Except for the pictures, output the records in full and exactly.

(Records drawn from a dataset)
- - - - - - -

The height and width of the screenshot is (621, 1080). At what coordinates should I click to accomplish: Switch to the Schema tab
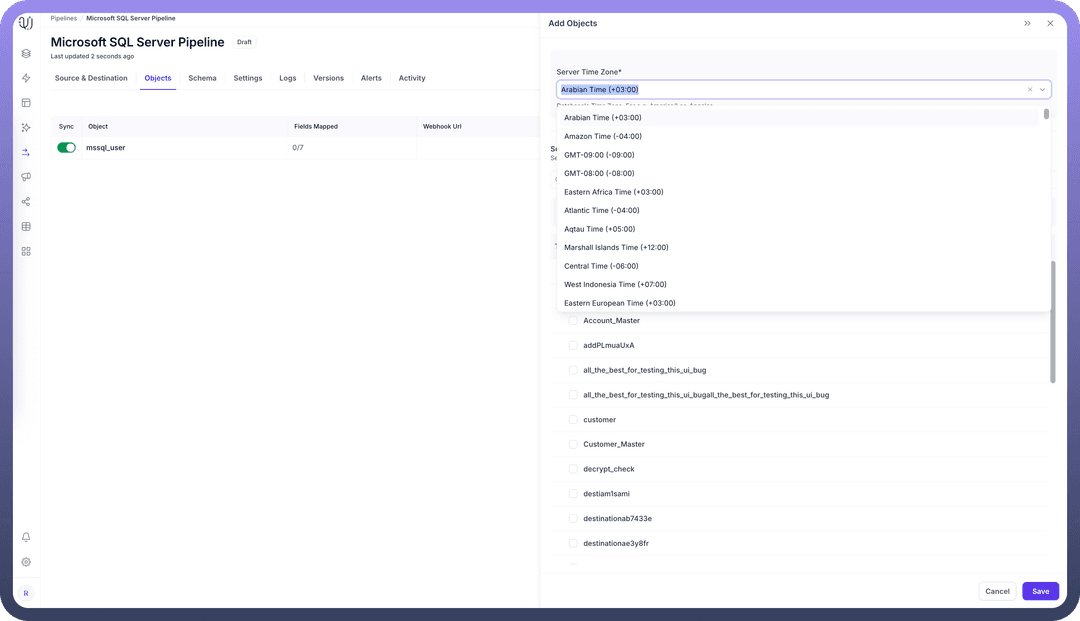point(202,78)
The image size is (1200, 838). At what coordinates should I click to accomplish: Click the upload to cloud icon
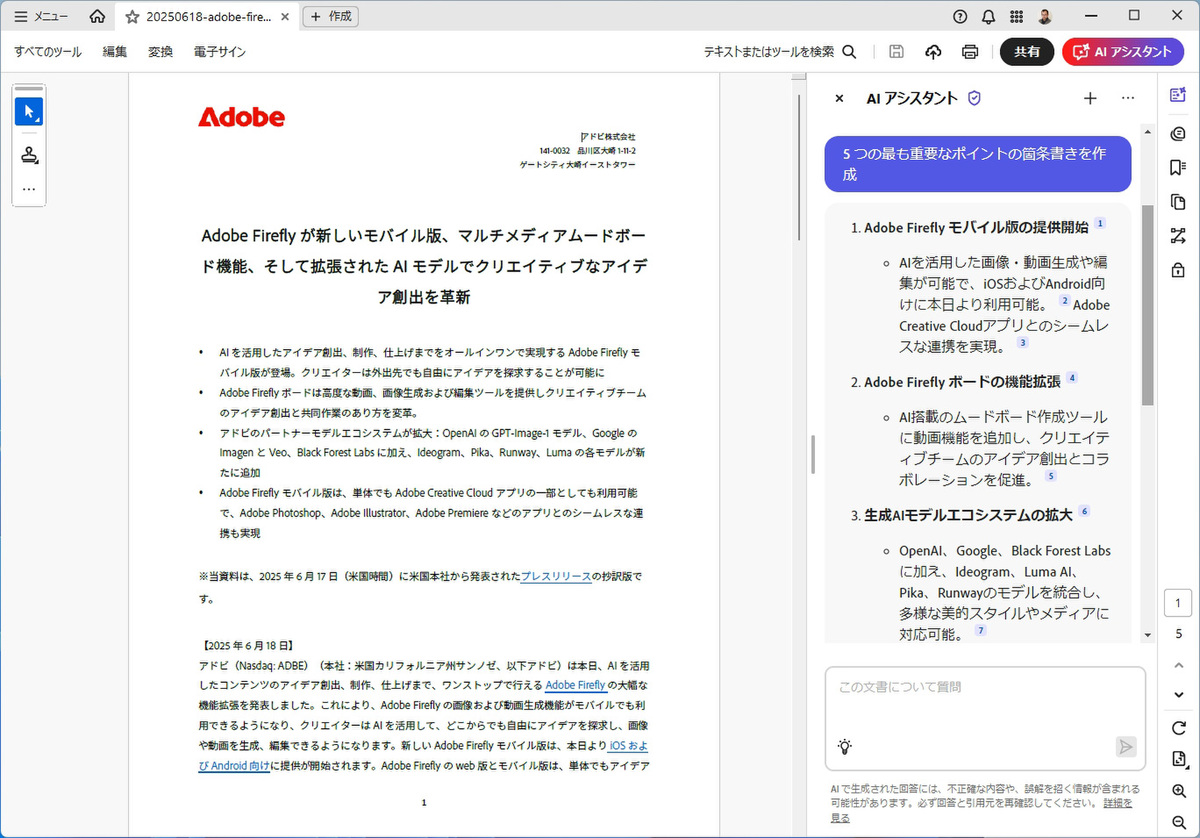[x=933, y=52]
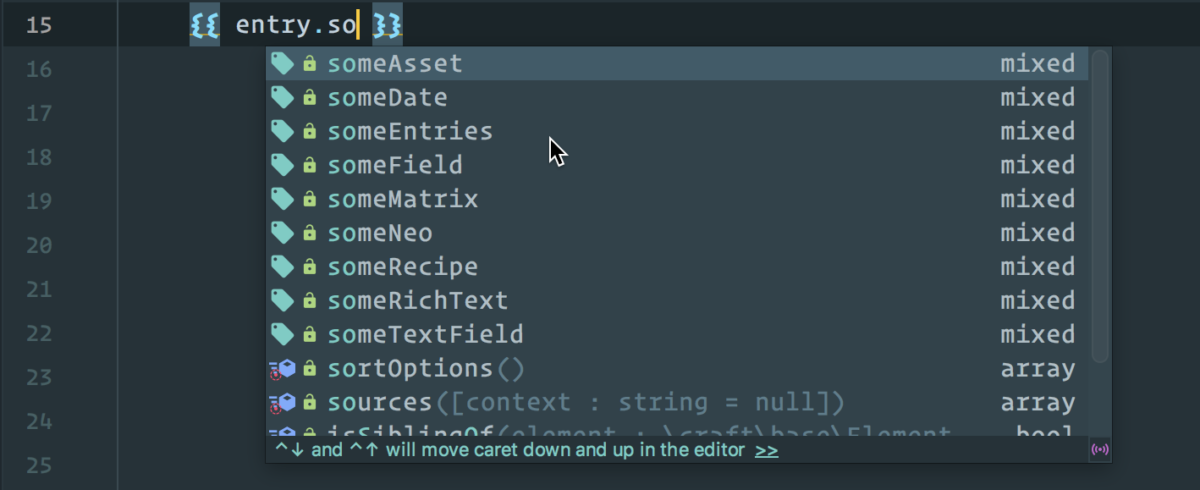Click the green lock icon next to someDate
Screen dimensions: 1200x490
coord(310,98)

- - - - - - -

◆ **Solution to this exercise**
The height and width of the screenshot is (621, 1080). At what coordinates should I click to accomplish: Switch to the Schema tab
point(202,78)
The image size is (1200, 838). At what coordinates should I click to accomplish: Click the upload to cloud icon
[x=933, y=52]
Click the green lock icon next to someDate
Screen dimensions: 1200x490
coord(310,98)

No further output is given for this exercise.